Особенно интриговало меня одно явление — рост ностальгии, или «тоски по дому», в западной цивилизации. Ностальгия пробудила мое любопытство задолго до смерти Эвелин; в любом случае я не обсуждал с ней эту тему, пока не стало ясно, что ее «поиски Рахманинова» схожи с моими собственными, хотя и гораздо более научными, исследованиями. Но мы говорили о ностальгии на разных языках: ее язык был интуитивным, ненаучным, систематически никак не связанным с ее жизненным опытом — уж точно не язык историка. Мой интерес к ностальгии, скорее всего, возник в процессе перехода от музыкальной карьеры к академической, когда я понял, что образ мыслей — это в некотором роде тоже дом, «ментальный дом», ничем не отличающийся от кирпичных. Вне всяких сомнений, на мой интерес к прошлому ностальгии повлияло, может быть, даже в большей степени, еще и то, что я во многих аспектах принадлежал к меньшинству: ребенок эмигрантов-сефардов, начинающий пианист, как и Эвелин, но, в отличие от Эвелин, интеллектуал и гомосексуал — в 1970 годах к этим фактам добавилось еще недовольство жизнью в Америке, а потом, в 1993-м, желание эмигрировать. За четыре года до этого, в 1989-м, когда умерла Эвелин, моя неприязнь к Америке достигла пика [14].

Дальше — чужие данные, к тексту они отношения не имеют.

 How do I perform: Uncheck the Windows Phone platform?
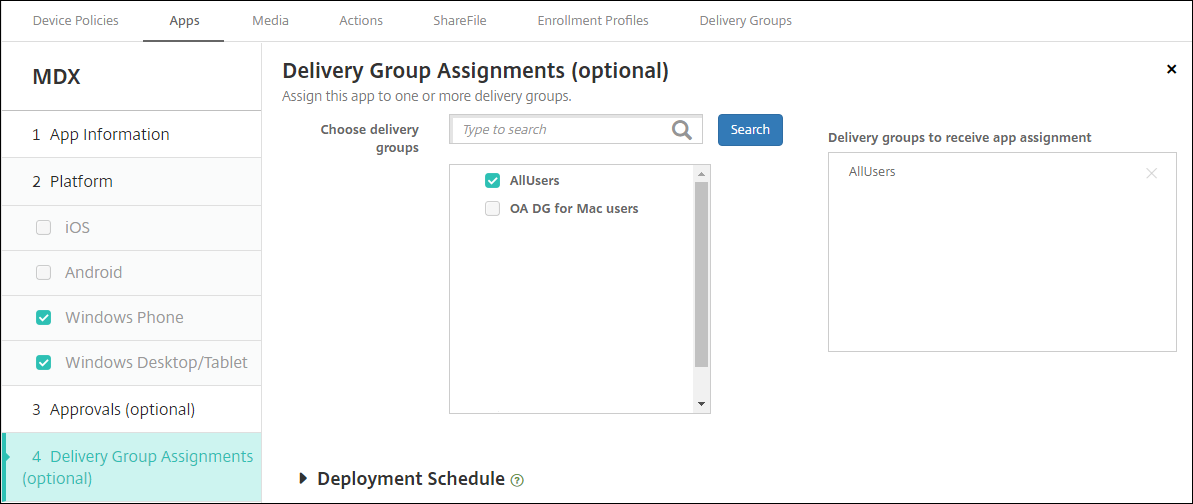click(x=43, y=317)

Исторический путь ностальгии и трудности, которые он у меня вызвал, косвенным образом дополняли друг друга. Слово «ностальгия» ввел доктор Хофер, военный врач из Эльзаса, в конце XVII века [15]. В 1980 году это явление все еще не было достаточно изучено, в особенности соотношение двух его аспектов, медицинского и немедицинского: от того, что выдающаяся литература со времен «Одиссеи» Гомера описывает как тоску по дому, стремление к ойкос, дому, как называли его греки, до включения ее симптомов в свои труды военными врачами вроде Хофера на заре Нового времени.
Чем больше я изучал прошлое ностальгии, тем сильнее убеждался в невозможности собрать воедино все ее проявления. Она слишком широко распространилась за века, претерпела слишком много метаморфоз, и все ее мультикультурные традиции: европейские, азиатские, африканские, американские — просто невозможно описать одной моделью. Я пришел к выводу, что только микроистория — частный случай, рассказанный с мельчайшими подробностями, — позволит мне продемонстрировать, как соединяются различные медицинские и немедицинские аспекты ностальгии.

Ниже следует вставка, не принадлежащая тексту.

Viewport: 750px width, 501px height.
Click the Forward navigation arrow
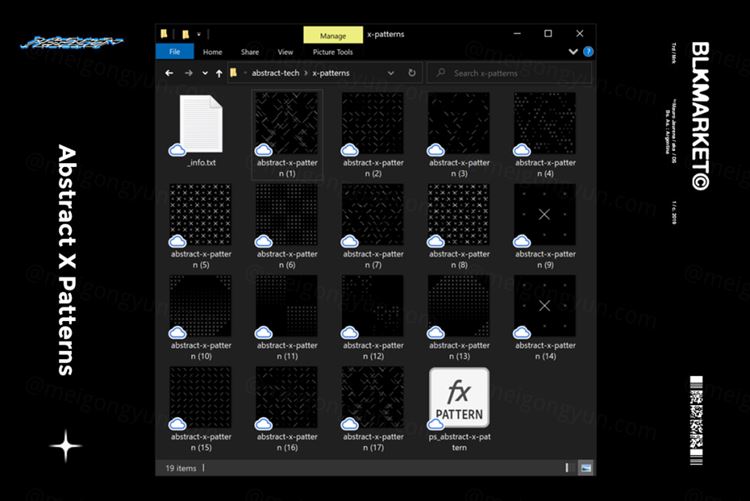[187, 73]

Помню, как все восьмидесятые годы прошли в поисках подходящего персонажа этой микроистории, но каждый предложенный мною кандидат был тут же отвергнут. Первая слишком хорошо известна и ее ностальгию уже много раз описывали, у второго ностальгия не слишком развита или слишком мало биографических данных, третий — нетипичный случай, четвертый — незначительная фигура, которая никого не заинтересует. Исторический случай или эпизод подошел бы под критерий микроистории, но выбрать его оказалось еще труднее, чем исторического персонажа. Как может один случай из чьей-то жизни выразить всю биографию?
Путь ностальгии от того момента, как Хофер впервые ее так назвал, интриговал целый штат медицинских историков, особенно то, как она проявилась среди моряков Нельсона и в годы Гражданской войны в Америке. Но литературоведы конца прошлого века все еще занимались тем, что соотносили ее проявления с разными конкретными эпохами: романтизмом, викторианской литературой, модернизмом, русским кинематографом, Джойсом и Набоковым в изгнании, ностальгическими стихотворениями русского поэта Иосифа Бродского [16]. Но ни одна историческая личность не бросалась в глаза как «ностальгическая» до такой степени, что ее переквалификация полностью изменила бы ее восприятие, а если кто и бросался — как Набоков, — то его уже изучили.